Berlusconi riuscirà a vendere entro quest’anno?
«Di sicuro, negli anni d’oro del Milan, Mr Bee non sarebbe entrato nemmeno dalla porta di servizio ad Arcore. Ora, con la necessità di trovare una soluzione per Fininvest e la famiglia, qualsiasi potenziale candidato sembra trovare udienza», spiega sul proprio blog l’esperto Carlo Festa del Sole 24 Ore. Ma gli anni d’oro sono finiti, anche se qualcuno vorrebbe farli tornare tali. Ecco che qui si inserisce la figura di Paolo Maldini, ora pronto dopo i guai fiscali (risolti) e un addio non serenissimo con parte della Curva rossonera. Il suo ritorno fa parte del piano di Taechaubol, che punta a farne il suo rappresentante in società, in seno alla dirigenza. Nel frattempo, c’è da scontrarsi con la modernità. La rosa del Milan, attualmente, vale 220 milioni di euro, compresi i cartellini dei giocatori presi in prestito con riscatto (vedi Destro, che vale 16,5 milioni), quelli con prestito secco (Van Ginkel, che vale 7,5 milioni) e quelli in scadenza di contratto (De Jong vale 10 milioni, Mexes 2 milioni, Bonera 800mila euro, Abbiati 500mila euro). Tutti valori che verranno considerati durante la due diligence, ovvero l’analisi dei conti. Considerato che non si sa cosa porterà il mercato estivo, meglio chiudere l’affare prima.

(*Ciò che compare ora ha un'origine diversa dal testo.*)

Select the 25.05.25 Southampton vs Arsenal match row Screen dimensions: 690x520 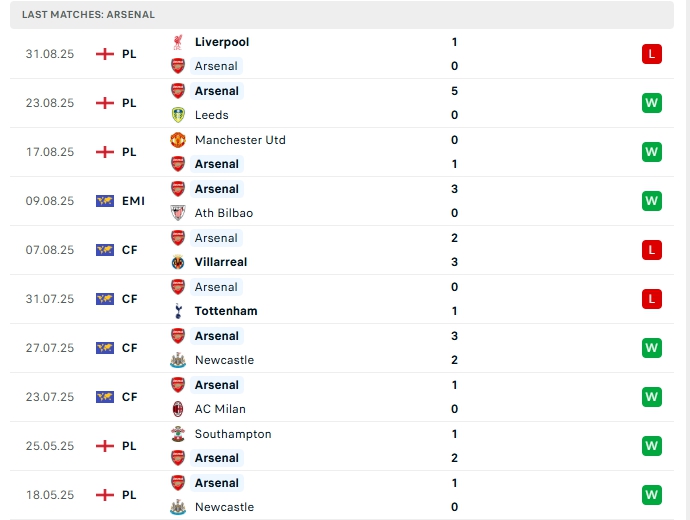click(340, 446)
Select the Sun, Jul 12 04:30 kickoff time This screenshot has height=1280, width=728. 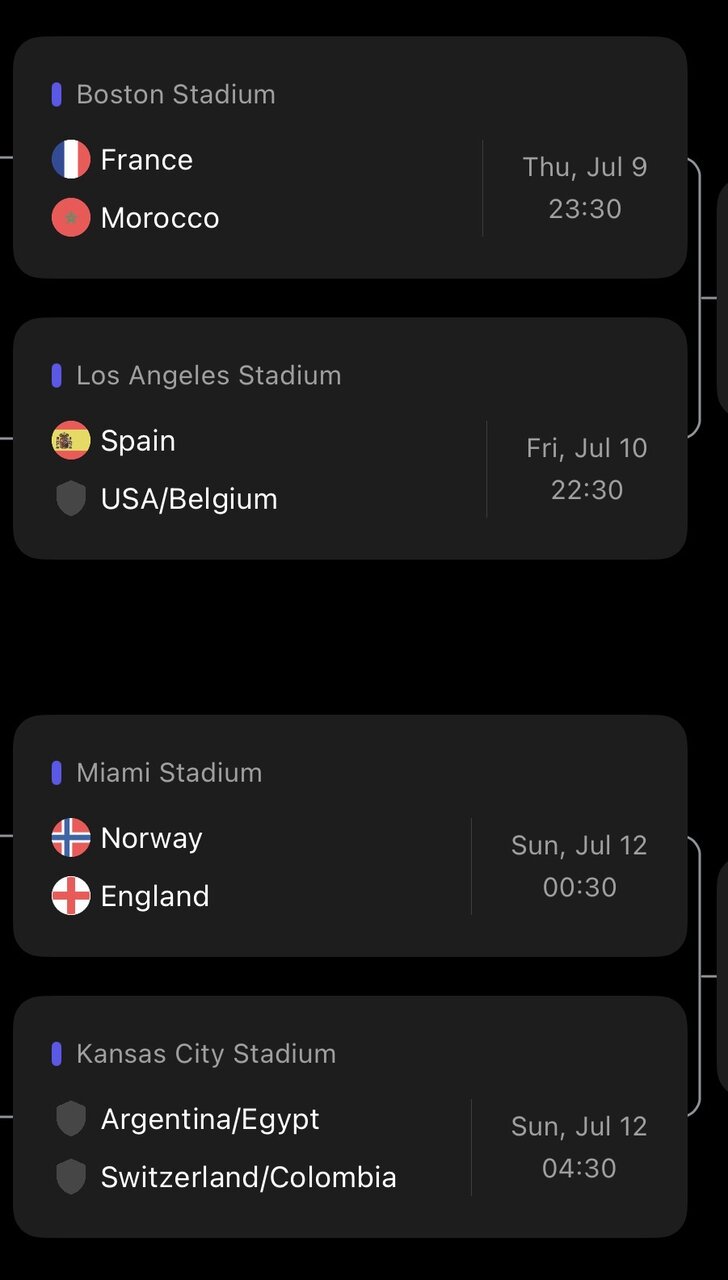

Non c’entreranno anche le temutissime Tpo, vero?
Potrebbero, invece. L’ultima novità in casa Milan è il nome di Doyen, ovvero il maggiore fondo d’investimento operante in Europa a livello sportivo. Di cosa parliamo quando parliamo di Doyen, lo abbiamo ampiamente analizzato su Linkiesta. La voce sull’interessamento del fondo ad entrare nel Milan gira da qualche giorno e potrebbe avere un suo fondamento. Prima di tutto, nei rapporti tra Adriano Galliani e Nelio Lucas, l’amministratore del fondo: i due sarebbero amici di vecchia data e avrebbero stretto un patto di mercato due anni fa, durante una calda estate siciliana che anticipava l’inizio del calciomercato.
La seconda conferma dell’interessamento di Doyen sta nel modus operandi economico del fondo. Che non solo acquista cartellini di giocatori per rivenderli lucrando culle percentuali dell’affare, ma punta anche su sponsorizzazioni e veri propri prestiti alle squadre. La Fifa li ha messi al bando a partire dal 1° maggio, quindi c’è bisogno che Lucas trovi un modo per far arrivare al Milan i soldi: quale modo migliore, se non attraverso Taechaubol. Wang permettendo, chiaro. Ma con le quote divise, volendo, ci sarebbe spazio per tutti.